■ AIM OF THE EXERCISE: Give every line below again, exactly.

■ MATERIAL FOR THE TASK:

******************************

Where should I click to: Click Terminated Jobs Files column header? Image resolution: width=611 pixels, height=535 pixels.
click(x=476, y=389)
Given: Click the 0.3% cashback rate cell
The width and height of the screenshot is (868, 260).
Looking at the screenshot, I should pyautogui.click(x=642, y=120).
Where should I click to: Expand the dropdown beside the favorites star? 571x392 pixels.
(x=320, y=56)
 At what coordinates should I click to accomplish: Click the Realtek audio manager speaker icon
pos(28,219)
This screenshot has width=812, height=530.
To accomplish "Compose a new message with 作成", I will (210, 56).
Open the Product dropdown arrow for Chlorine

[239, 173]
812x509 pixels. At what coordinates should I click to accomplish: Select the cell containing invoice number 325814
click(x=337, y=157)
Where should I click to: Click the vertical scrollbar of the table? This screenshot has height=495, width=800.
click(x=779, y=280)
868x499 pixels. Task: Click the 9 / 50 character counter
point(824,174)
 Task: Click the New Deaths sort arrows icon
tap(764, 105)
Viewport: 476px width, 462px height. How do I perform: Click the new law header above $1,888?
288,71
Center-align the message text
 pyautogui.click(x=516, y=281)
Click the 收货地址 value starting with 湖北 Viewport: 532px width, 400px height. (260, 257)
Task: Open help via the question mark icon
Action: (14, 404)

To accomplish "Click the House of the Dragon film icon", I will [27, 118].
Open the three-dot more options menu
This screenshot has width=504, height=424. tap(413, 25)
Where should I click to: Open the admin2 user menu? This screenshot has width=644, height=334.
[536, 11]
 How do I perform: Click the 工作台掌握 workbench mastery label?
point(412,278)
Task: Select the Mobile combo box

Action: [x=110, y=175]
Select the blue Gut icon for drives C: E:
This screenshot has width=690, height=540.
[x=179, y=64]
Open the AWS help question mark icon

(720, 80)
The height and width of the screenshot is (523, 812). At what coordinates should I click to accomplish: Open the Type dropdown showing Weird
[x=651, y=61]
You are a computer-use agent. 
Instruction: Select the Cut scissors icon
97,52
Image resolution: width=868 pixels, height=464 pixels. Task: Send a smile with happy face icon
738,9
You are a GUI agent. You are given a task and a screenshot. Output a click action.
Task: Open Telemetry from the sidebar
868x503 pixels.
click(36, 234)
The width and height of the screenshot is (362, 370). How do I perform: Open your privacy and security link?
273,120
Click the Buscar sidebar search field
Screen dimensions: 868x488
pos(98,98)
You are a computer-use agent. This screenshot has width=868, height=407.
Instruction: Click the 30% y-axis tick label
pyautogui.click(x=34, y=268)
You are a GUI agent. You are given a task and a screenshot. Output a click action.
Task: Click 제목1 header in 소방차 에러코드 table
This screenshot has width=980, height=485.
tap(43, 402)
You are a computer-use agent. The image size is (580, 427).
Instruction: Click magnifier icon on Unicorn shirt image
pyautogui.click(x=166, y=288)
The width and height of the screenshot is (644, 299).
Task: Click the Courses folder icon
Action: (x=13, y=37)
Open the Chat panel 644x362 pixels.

******************************

■ ANSWER AREA:
Where should I click to: Click Terminated Jobs Files column header? Image resolution: width=611 pixels, height=535 pixels.
click(x=476, y=389)
Given: Click the 0.3% cashback rate cell
The width and height of the screenshot is (868, 260).
Looking at the screenshot, I should pyautogui.click(x=642, y=120).
Where should I click to: Expand the dropdown beside the favorites star? 571x392 pixels.
(x=320, y=56)
 At what coordinates should I click to accomplish: Click the Realtek audio manager speaker icon
pos(28,219)
This screenshot has width=812, height=530.
To accomplish "Compose a new message with 作成", I will (210, 56).
Open the Product dropdown arrow for Chlorine

[239, 173]
812x509 pixels. At what coordinates should I click to accomplish: Select the cell containing invoice number 325814
click(x=337, y=157)
Where should I click to: Click the vertical scrollbar of the table? This screenshot has height=495, width=800.
click(x=779, y=280)
868x499 pixels. Task: Click the 9 / 50 character counter
point(824,174)
 Task: Click the New Deaths sort arrows icon
tap(764, 105)
Viewport: 476px width, 462px height. How do I perform: Click the new law header above $1,888?
288,71
Center-align the message text
 pyautogui.click(x=516, y=281)
Click the 收货地址 value starting with 湖北 Viewport: 532px width, 400px height. (260, 257)
Task: Open help via the question mark icon
Action: (14, 404)

To accomplish "Click the House of the Dragon film icon", I will [27, 118].
Open the three-dot more options menu
This screenshot has width=504, height=424. tap(413, 25)
Where should I click to: Open the admin2 user menu? This screenshot has width=644, height=334.
[536, 11]
 How do I perform: Click the 工作台掌握 workbench mastery label?
point(412,278)
Task: Select the Mobile combo box

Action: [x=110, y=175]
Select the blue Gut icon for drives C: E:
This screenshot has width=690, height=540.
[x=179, y=64]
Open the AWS help question mark icon

(720, 80)
The height and width of the screenshot is (523, 812). At what coordinates should I click to accomplish: Open the Type dropdown showing Weird
[x=651, y=61]
You are a computer-use agent. 
Instruction: Select the Cut scissors icon
97,52
Image resolution: width=868 pixels, height=464 pixels. Task: Send a smile with happy face icon
738,9
You are a GUI agent. You are given a task and a screenshot. Output a click action.
Task: Open Telemetry from the sidebar
868x503 pixels.
click(36, 234)
The width and height of the screenshot is (362, 370). How do I perform: Open your privacy and security link?
273,120
Click the Buscar sidebar search field
Screen dimensions: 868x488
pos(98,98)
You are a computer-use agent. This screenshot has width=868, height=407.
Instruction: Click the 30% y-axis tick label
pyautogui.click(x=34, y=268)
You are a GUI agent. You are given a task and a screenshot. Output a click action.
Task: Click 제목1 header in 소방차 에러코드 table
This screenshot has width=980, height=485.
tap(43, 402)
You are a computer-use agent. The image size is (580, 427).
Instruction: Click magnifier icon on Unicorn shirt image
pyautogui.click(x=166, y=288)
The width and height of the screenshot is (644, 299).
Task: Click the Courses folder icon
Action: (x=13, y=37)
Open the Chat panel 644x362 pixels.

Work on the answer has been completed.